Спустя много десятилетий полковник Хлысталов, ведя свое следствие по факту убийства Сергея Есенина, дотошно роясь в газетных подшивках и журналах тех лет и разыскивая материалы, хоть как-то касающиеся жизни Есенина, обнаружил в местной газете разгромную статью на выступления Есенина и Мариенгофа в Ростове и Таганроге. В статье коротко говорилось об истории имажинизма и публиковались биографии поэтов. Было ехидно поведано и о таинственном отдельном вагоне, в котором разъезжают молодые люди, и о боевом администраторе, торгующем из-под полы сахаром по немыслимым ценам, пользуясь тем, что кругом голод.
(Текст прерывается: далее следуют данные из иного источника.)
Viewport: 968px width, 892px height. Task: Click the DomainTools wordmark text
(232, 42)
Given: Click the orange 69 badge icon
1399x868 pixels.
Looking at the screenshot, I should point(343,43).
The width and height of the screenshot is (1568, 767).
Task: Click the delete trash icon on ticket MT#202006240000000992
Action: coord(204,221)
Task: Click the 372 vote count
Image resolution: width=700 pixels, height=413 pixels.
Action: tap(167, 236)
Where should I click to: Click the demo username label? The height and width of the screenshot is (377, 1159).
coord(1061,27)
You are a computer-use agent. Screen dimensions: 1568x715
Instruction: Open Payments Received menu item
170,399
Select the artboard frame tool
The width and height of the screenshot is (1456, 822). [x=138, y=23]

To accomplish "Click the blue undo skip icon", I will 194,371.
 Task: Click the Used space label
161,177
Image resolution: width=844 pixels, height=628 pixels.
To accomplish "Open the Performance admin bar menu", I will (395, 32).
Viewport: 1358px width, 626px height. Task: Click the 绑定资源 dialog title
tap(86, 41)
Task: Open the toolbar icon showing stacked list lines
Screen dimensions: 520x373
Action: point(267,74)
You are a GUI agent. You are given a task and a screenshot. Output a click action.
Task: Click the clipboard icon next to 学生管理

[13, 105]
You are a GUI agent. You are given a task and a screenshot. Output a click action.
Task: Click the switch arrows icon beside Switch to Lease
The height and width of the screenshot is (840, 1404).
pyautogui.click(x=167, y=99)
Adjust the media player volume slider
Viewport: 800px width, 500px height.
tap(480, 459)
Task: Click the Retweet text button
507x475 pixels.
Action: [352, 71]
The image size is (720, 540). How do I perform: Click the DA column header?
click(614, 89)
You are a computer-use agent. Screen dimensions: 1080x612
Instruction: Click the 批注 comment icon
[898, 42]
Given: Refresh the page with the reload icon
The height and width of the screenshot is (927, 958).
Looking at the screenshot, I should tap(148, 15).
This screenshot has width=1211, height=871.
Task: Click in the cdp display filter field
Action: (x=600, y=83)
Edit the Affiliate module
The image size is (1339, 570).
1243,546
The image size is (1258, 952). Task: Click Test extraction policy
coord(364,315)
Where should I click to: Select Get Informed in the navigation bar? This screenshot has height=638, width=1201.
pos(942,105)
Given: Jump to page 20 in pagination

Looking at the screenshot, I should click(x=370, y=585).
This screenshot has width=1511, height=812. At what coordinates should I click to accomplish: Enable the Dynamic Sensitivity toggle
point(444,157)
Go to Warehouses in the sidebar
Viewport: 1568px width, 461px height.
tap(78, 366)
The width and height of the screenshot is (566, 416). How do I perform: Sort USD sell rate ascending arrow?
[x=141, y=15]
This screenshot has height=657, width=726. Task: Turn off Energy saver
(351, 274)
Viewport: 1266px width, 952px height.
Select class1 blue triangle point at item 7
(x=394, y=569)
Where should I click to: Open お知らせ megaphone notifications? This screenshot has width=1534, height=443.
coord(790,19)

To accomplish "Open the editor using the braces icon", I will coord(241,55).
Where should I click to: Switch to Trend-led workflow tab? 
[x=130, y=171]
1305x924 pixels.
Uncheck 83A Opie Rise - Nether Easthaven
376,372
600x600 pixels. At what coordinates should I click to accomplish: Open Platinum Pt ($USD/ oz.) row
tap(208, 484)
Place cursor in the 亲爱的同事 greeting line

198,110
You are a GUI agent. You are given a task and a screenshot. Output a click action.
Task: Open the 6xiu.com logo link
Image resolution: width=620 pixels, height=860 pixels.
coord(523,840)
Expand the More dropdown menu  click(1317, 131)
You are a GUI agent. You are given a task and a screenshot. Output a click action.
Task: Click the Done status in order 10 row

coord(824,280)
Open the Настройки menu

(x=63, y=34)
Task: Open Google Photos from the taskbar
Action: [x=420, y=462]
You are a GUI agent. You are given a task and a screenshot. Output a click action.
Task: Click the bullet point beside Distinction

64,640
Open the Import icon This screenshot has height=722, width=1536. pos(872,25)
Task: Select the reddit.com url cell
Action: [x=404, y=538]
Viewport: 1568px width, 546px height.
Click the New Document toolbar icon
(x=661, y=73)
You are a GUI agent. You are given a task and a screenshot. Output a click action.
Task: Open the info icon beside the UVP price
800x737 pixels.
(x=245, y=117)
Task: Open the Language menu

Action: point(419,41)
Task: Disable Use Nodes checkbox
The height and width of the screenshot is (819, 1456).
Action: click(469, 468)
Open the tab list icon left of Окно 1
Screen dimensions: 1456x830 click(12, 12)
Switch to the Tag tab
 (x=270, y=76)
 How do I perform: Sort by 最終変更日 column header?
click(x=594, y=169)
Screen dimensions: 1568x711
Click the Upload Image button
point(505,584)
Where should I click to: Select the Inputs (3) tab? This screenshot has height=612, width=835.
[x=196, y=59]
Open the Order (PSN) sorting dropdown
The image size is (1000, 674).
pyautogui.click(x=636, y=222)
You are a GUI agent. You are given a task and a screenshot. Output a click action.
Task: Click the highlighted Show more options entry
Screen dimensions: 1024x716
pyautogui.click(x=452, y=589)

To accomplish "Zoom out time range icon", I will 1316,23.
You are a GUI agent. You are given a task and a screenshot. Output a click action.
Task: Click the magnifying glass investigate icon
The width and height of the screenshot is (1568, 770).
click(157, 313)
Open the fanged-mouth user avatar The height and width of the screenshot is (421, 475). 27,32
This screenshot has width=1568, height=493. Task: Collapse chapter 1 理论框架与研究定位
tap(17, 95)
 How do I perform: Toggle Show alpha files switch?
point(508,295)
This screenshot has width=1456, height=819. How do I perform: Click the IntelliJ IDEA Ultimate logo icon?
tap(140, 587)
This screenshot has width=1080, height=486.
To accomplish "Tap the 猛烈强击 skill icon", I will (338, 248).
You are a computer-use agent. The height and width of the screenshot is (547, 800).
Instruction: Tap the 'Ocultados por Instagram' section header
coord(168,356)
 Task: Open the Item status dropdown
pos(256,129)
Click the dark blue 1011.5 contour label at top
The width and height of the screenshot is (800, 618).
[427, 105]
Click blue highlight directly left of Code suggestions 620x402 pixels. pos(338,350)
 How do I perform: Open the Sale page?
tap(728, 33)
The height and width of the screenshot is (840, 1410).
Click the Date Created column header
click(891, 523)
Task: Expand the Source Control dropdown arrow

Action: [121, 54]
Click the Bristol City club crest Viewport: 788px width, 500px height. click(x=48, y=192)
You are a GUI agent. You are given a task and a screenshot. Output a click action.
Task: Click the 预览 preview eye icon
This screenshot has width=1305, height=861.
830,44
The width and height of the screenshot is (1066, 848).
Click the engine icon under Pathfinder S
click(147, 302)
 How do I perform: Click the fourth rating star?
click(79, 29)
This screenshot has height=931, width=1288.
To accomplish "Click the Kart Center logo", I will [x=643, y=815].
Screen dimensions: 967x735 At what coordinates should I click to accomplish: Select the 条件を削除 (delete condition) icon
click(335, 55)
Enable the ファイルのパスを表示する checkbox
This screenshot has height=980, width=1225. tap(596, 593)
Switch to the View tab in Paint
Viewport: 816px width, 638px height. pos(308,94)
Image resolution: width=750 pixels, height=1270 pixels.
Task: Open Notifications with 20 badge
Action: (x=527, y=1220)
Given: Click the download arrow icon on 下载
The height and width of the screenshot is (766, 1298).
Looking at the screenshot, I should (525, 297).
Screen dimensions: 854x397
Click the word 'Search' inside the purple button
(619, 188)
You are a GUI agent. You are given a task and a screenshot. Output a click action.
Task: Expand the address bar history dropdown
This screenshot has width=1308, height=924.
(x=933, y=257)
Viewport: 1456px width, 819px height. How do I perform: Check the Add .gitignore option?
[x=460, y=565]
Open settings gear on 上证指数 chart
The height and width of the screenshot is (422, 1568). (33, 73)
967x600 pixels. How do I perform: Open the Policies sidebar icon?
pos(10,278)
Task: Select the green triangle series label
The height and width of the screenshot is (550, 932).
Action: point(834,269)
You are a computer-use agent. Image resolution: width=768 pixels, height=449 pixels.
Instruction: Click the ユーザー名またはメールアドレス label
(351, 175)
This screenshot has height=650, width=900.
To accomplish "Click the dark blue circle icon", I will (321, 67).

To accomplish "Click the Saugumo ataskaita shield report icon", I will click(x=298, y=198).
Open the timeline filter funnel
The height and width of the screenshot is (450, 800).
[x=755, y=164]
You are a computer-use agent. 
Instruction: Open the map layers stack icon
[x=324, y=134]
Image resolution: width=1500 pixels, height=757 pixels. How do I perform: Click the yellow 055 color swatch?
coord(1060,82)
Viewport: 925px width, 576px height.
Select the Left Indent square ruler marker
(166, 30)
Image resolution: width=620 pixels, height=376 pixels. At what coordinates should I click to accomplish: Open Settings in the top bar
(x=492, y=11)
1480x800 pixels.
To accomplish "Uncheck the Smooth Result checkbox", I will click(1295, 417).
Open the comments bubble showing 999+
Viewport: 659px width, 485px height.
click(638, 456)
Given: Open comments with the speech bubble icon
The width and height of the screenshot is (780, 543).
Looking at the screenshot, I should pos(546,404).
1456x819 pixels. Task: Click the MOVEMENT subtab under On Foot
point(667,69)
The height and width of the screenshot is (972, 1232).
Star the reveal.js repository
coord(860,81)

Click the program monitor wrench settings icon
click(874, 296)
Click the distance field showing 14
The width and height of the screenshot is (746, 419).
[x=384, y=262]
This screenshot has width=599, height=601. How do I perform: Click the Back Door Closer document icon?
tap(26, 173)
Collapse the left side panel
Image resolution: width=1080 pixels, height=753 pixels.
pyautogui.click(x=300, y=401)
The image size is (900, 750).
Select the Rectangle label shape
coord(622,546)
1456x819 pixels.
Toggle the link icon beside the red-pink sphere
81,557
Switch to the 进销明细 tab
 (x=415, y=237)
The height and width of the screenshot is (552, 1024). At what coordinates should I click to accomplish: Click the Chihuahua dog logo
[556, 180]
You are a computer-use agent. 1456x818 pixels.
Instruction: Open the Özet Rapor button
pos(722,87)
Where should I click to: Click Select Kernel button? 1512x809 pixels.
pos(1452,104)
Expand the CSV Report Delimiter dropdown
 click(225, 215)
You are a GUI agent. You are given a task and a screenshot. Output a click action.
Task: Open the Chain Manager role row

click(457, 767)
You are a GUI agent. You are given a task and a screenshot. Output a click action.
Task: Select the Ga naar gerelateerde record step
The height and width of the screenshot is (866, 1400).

Эту статью на другой день, по приезде в Новочеркасск, прочли все участники поездки. Колобову стало плохо, и он, переодевшись в чистые исподники и рубаху, лег в своем купе «умирать».

А Есенин, узнав о спекуляциях сахаром, набил морду администратору, не поглядев на его «командирский» вид. Вдрызг разругался с Мариенгофом, напоследок выбил им стекла в салон-вагоне и уехал в Москву один с красноармейским эшелоном.